**Text excerpt**
....

I prefer making civilian models, not war models. My next model will be a 1950s Chevy. But it's difficult to find models that aren't war themed.


----------



## joen_cph (Jan 17, 2010)

Very impressive models, Senza Sordino ...


----------



## Zofia (Jan 24, 2019)

3D jigsaw bust of J.S. Bach arriving today perhaps should I paint it white?


----------



## joen_cph (Jan 17, 2010)

Maybe-maybe if the material is obviously different-looking than gypsym or marble, one could make a more colourful, collage-like version as regards the colours. Here's one example - just an idea. Anyway, you decide .


----------



## CnC Bartok (Jun 5, 2017)

Here you go! Eastern European Brutalist Architecture at its "finest"!!


----------



## Zofia (Jan 24, 2019)

CnC Bartok said:


> View attachment 112445
> 
> 
> Here you go! Eastern European Brutalist Architecture at its "finest"!!


Very Kieślowski-esque. OwO


----------



## CnC Bartok (Jun 5, 2017)

A Short Film About Glueing????

The second eyesore from the left is in Wroclaw, btw!


----------



## Room2201974 (Jan 23, 2018)

When I first read the title of this thread I thought, "Wow, cool name for a band."

Ladies and gentlemen, put your hands together and give a great big welcome to, _The Model Kit Painters_.:guitar::guitar:

Oh, the memories of my youth! I put together an F4U and suspended it with mono fishing line over my bed......while I was reading _Baa, Baa, Black Sheep_ at way too young of an age.


----------



## geralmar (Feb 15, 2013)

I hope no one will mind me shoehorning in a bit of Cold War history and interservice rivalry. In 1961 the New York Times launched a scandal when it reported that the Revell model kit of the Polaris class nuclear-powered submarine, George Washington, was so accurate that the Russians could learn classified details about the U.S. nuclear submarine by just buying the kit. (I believe among the sensitive details was the number and placement of the missle tubes). The explanation was that the Navy wanted to advertise its technical prowess by making sure the kits were accurate. In doing so it unwittingly gave away military secrets. It certainly was a publicity gift to Revell.



I was never into kit building, lacking both patience and manual dexterity. My kid brother, however, was a whiz. He never bothered with directions. He once put together a battleship model. What puzzled me when he finished was that there were several pieces left over; however although I intently studied both the directions and the completed model I couldn't find places to fit any of them. Everything about the ship just looked "right". My amusement today is tempered by his death two years ago.

....

**Data extract**

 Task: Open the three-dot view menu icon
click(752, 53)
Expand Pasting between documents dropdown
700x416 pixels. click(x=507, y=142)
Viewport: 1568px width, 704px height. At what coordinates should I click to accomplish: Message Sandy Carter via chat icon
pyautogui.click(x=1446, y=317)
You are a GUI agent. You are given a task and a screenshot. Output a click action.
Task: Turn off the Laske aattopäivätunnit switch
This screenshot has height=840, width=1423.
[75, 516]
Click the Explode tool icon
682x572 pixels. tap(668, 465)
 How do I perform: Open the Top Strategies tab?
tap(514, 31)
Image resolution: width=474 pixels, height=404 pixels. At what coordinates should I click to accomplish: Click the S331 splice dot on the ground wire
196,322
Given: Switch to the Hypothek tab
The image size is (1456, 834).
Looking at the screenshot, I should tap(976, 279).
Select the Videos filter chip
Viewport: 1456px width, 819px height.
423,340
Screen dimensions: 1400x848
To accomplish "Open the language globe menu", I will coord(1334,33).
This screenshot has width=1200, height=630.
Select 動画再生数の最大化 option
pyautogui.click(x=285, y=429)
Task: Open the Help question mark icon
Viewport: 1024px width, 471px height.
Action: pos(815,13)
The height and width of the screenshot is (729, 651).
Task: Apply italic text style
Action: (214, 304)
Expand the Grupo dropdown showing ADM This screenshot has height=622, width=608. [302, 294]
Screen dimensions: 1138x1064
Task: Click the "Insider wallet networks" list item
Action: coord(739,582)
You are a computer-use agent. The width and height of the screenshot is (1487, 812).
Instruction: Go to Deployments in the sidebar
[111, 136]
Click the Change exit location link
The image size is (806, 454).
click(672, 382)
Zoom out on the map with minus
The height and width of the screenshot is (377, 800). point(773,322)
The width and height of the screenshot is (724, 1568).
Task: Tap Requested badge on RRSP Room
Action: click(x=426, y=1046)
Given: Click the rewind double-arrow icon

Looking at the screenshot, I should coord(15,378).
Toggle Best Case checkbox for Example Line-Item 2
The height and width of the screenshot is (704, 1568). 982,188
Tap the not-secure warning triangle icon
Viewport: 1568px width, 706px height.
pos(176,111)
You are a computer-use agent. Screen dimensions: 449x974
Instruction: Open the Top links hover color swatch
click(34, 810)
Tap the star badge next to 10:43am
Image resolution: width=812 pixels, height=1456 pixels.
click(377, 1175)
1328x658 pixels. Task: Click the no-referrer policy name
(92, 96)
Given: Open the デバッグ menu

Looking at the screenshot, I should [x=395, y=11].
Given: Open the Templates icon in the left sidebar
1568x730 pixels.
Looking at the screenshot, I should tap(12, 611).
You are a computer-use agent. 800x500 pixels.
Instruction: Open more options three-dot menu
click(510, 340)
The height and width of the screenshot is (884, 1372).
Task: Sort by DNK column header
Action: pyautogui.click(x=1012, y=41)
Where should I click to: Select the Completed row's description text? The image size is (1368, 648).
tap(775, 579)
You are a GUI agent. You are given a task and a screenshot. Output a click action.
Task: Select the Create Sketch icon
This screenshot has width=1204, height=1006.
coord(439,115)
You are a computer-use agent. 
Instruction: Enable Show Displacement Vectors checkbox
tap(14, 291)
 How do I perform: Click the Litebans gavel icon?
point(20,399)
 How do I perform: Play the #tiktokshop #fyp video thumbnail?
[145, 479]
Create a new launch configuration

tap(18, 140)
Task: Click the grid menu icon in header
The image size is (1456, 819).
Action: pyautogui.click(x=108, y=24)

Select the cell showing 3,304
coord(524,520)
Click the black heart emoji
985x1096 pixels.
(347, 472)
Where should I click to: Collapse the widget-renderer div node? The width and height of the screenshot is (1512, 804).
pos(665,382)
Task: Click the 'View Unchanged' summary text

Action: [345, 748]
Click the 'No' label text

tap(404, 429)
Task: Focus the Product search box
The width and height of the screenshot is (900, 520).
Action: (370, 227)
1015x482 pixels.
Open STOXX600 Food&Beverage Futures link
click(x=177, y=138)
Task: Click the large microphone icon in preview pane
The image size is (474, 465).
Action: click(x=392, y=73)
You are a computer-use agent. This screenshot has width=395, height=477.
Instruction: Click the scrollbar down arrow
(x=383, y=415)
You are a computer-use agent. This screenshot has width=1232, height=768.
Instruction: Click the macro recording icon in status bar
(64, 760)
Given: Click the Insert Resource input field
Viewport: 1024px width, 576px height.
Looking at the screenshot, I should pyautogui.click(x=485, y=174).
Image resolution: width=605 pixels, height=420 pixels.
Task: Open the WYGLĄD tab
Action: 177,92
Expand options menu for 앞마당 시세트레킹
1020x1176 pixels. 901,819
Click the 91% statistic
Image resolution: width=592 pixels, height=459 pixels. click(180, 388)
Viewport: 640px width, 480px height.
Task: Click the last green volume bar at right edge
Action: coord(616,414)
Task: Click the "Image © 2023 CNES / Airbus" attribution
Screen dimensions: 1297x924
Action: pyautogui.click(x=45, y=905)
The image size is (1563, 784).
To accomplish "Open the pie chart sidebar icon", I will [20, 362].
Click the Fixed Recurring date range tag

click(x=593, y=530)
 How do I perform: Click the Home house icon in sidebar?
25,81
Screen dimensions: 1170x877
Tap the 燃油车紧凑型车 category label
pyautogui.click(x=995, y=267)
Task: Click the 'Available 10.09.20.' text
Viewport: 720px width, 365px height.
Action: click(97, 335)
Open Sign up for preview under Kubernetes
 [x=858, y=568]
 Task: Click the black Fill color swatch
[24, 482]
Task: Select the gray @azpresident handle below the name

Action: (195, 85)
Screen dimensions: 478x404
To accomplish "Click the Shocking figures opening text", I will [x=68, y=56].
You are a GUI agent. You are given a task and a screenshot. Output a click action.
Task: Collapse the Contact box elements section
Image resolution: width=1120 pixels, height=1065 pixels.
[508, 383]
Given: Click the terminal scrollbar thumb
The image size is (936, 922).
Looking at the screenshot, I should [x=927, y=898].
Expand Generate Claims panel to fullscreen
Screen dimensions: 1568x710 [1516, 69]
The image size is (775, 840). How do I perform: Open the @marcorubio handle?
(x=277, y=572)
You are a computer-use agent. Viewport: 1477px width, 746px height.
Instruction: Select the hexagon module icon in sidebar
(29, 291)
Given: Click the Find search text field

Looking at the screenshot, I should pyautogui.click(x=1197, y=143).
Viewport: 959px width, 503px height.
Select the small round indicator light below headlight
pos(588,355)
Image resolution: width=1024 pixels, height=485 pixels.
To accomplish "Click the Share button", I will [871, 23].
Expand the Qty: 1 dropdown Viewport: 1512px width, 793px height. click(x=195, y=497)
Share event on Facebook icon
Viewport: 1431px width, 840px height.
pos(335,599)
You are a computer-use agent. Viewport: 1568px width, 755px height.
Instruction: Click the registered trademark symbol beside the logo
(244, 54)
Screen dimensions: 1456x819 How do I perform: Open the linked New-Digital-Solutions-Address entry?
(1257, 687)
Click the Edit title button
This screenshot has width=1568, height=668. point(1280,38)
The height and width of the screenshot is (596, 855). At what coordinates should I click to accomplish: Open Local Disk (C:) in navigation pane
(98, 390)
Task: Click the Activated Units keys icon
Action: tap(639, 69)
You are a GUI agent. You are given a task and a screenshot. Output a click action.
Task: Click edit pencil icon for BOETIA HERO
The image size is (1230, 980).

....

**Written task**
In the forum excerpt about model kits, what explanation is given for why the Revell kit of the submarine George Washington was so accurate?

**Final result**
The Navy wanted to advertise its technical prowess, so it made sure the kits were accurate. In doing so, it unwittingly gave away military secrets.